PLC Bremerhaven Weds. June 16, 2010

I've left our colleagues over on the patio at Lloyd's next to the hotel, enjoying the wonderful evening sunshine. This is the same patio where they have the giant screen and are showing the World Cup Games regularly. Germany plays again Friday, and judging by the parties last Monday when they won the preliminary game, Friday will be a wild night.

Today was our Polar History day.
Our day began with Session 4: Polar Research in Historical Context, ably moderated by Elaine Maloney. Our first presentation was by Reinhard Krause of the Alfred Wegener Insitute (our host organization)on the history of the IPY idea. Using many photographs and illustrations of early documents, Dr. Krause first described the polar research landscape as it was in the years that led up to the first IPY and introduced us to the most important personalities. I hope that the slides for this presentation will be on the web-site. It was so rich with illustrations, that anyone viewing it, even without the text, will get a lot out of it.

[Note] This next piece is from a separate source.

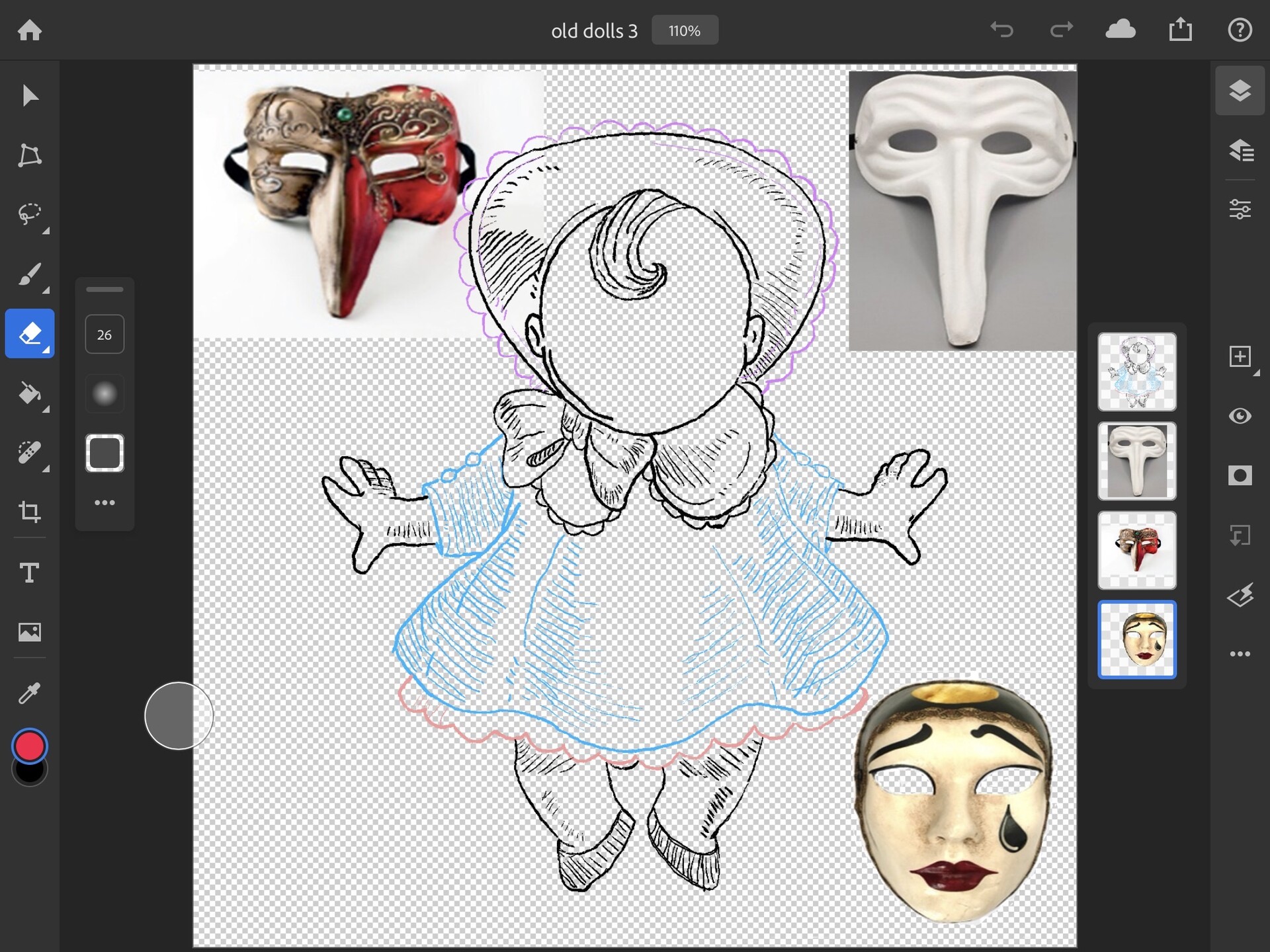Open eraser options three-dot menu
The height and width of the screenshot is (952, 1270).
[105, 503]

Our second speaker was Hans Oerter, also from AWI. Dr. Oerter talked about the legacy of Alfred Wegener’s work and the research programs that have been built upon it. Much of the work has been done on the Greenland glaciers. Dr. Oerter pointed out to us that while Greenland is 81% glaciated, the unglaciated area of Greenland is larger than Germany. The other striking fact that we learned is that while the ice is very thick in the central part of Greenland, much of that area receives so little precipitation that it is actually classified as a desert.

Session 5, Polar History – Examples and Methods followed with Sharon Tahirkheli moderating.
Tatiana Fridman, one of our two new members from the Kola Science Centre in Apatity Russia, gave us a history of the Khibinskaya Mountain Station, where the First Polar Conference was held April 9-12, 1932. She also described for us her work on the Special Edition of “Important Milestones in the Development of Science in the Kola North”, an important work which was republished in 2009. It is really good to have our Russian colleagues here and to be able to learn about their information environments, both through formal presentations and informal conversations.

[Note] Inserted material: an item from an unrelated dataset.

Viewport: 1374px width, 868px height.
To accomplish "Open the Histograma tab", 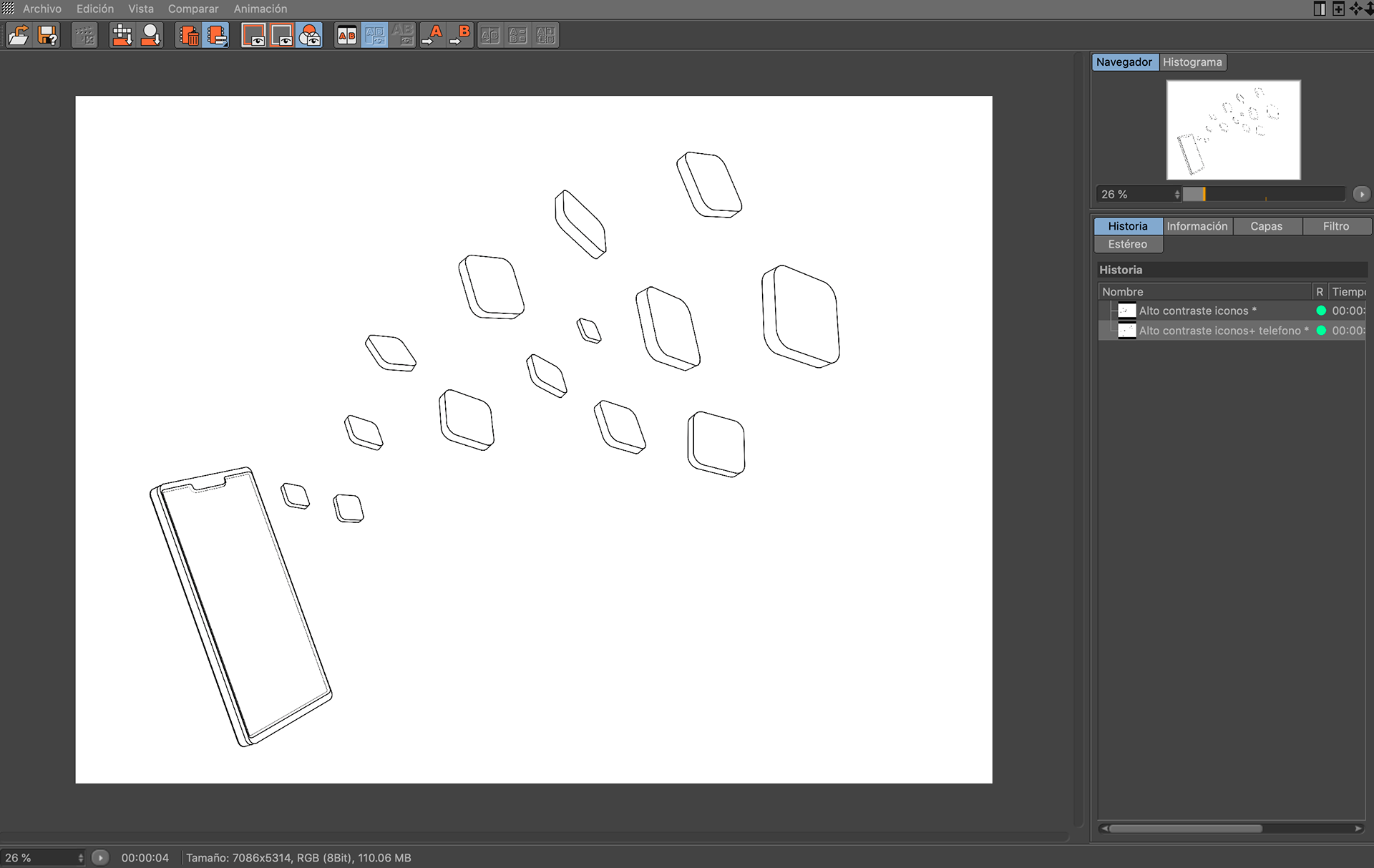I will tap(1192, 62).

I think I saw Hilary Shibata last at the Rome conference. Hillary has a unique perspective having worked at the Scott Polar Research Institute for many years, and having also spent many years living in Japan. So she is perfectly positioned to bring us the story of Lt. Shirase and the Japanese Antarctic Expedition 1910 – 1912. This Expedit Reseach Instituteion has not received much attention in the popular English language press as have other Antarctic Expeditions of the same era. Our Japanese colleague, Yoriko Hayakawa (and it's wonderful to have a Japanese polar colleague here) tells me that Japanese school children are more likely to study later expeditions, as well.

Laura Kissel, of the Byrd Polar Research Center at Ohio State University, rounded out our morning with an interesting presentation on a program for building curriculum packages with high school teachers as a way of increasing use of the Byrd collection. By combining carefully constructed step-by-step lesson plans with carefully-selected primary materials from the Byrd collection, Laura and her team created a learning environment that would give many high school students their first with polar studies.

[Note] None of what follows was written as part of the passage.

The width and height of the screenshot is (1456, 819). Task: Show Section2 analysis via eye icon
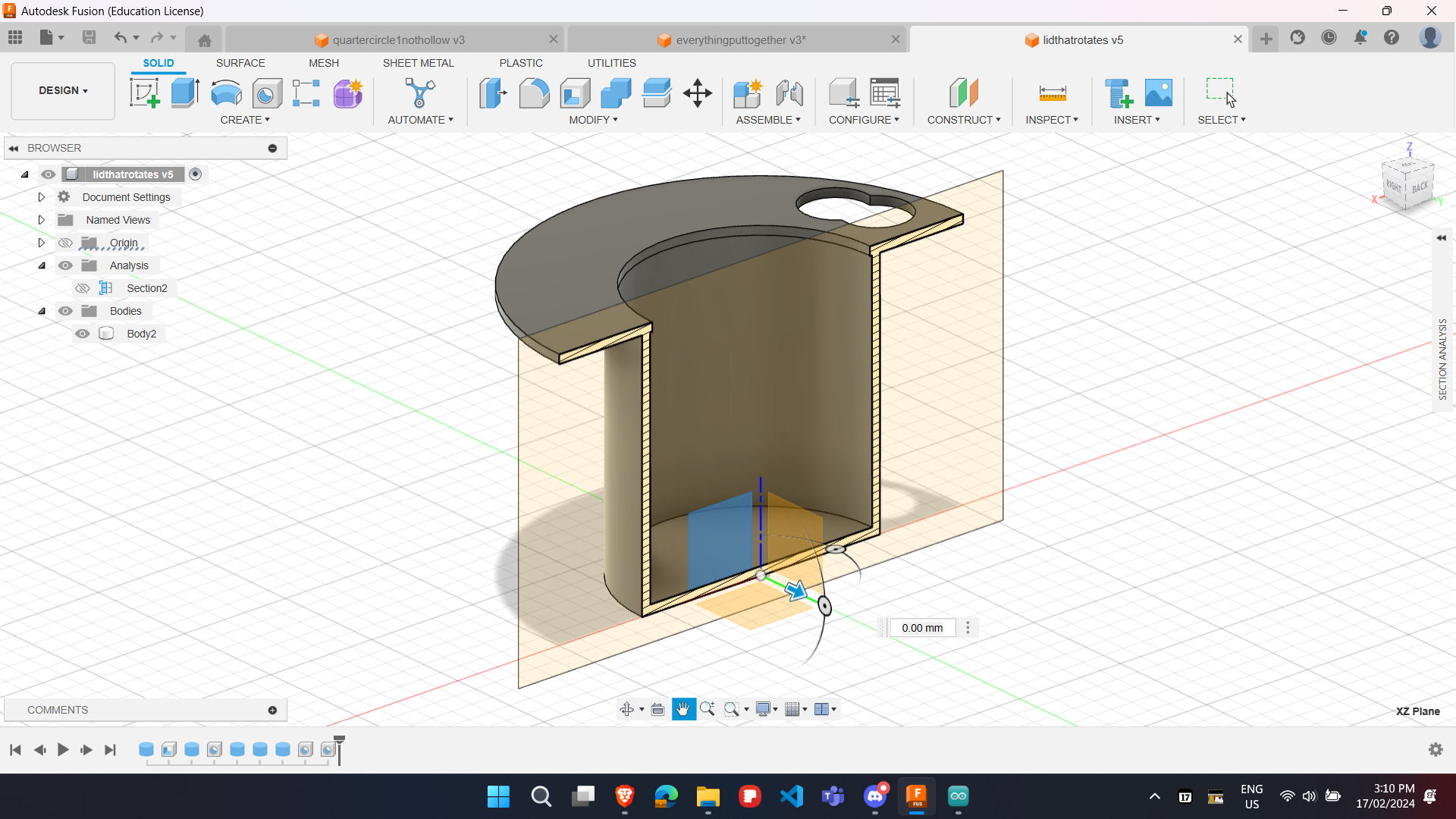83,288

This ended our formal sessions for Wednesday. We headed over to the German Emigration Center for a group photograph and then lunch. After lunch, we were each given a card with an emigrant’s name and dates on the jacket. The Emigration Centre is designed to tell the story of the millions of people who left Europe through the port of Bremerhaven. At four points, we used our cards to activate an audio file which told us part of our emigrant’s story. My lady had been a Jewish doctor, who, with her husband was stripped of the right to practice and in 1939, was able to get to England, and eventually to New York. (My European colleagues may wish to skip the following babble).The most striking thing to me about this experience is that the story is that of emigration. Those of us who are non-indigenous people from the Americas and Australia know the same stories as immigration stories. We are the product of the people who made that trip and survived. These stories parallel our family histories, but we know them not as “they left”, but as “we arrived”.

From the historical to the modern, we next hopped on a bus for a tour of the harbor. This is a huge container port and cruise ship dock. As one of our colleagues commented, it does look like something out of Star Wars with its multitude of cranes, bridges and mobile container movers that look sort of like four-legged spiders with containers slung under their bellies. Of course they don’t walk, the legs are fixed and on wheels, so they drive around in a bee-hive of activity, collecting containers, driving over the spots or stacks where the containers are to be placed and then precisely lowering the containers so that they stack up like building blocks.

Kudos and thanks to Marcel, who has done a great job of giving us different ways of getting to know and understand Bemerhaven, the work of the Alfred Wegener Institute and the perspectives on things polar from this part of Europe.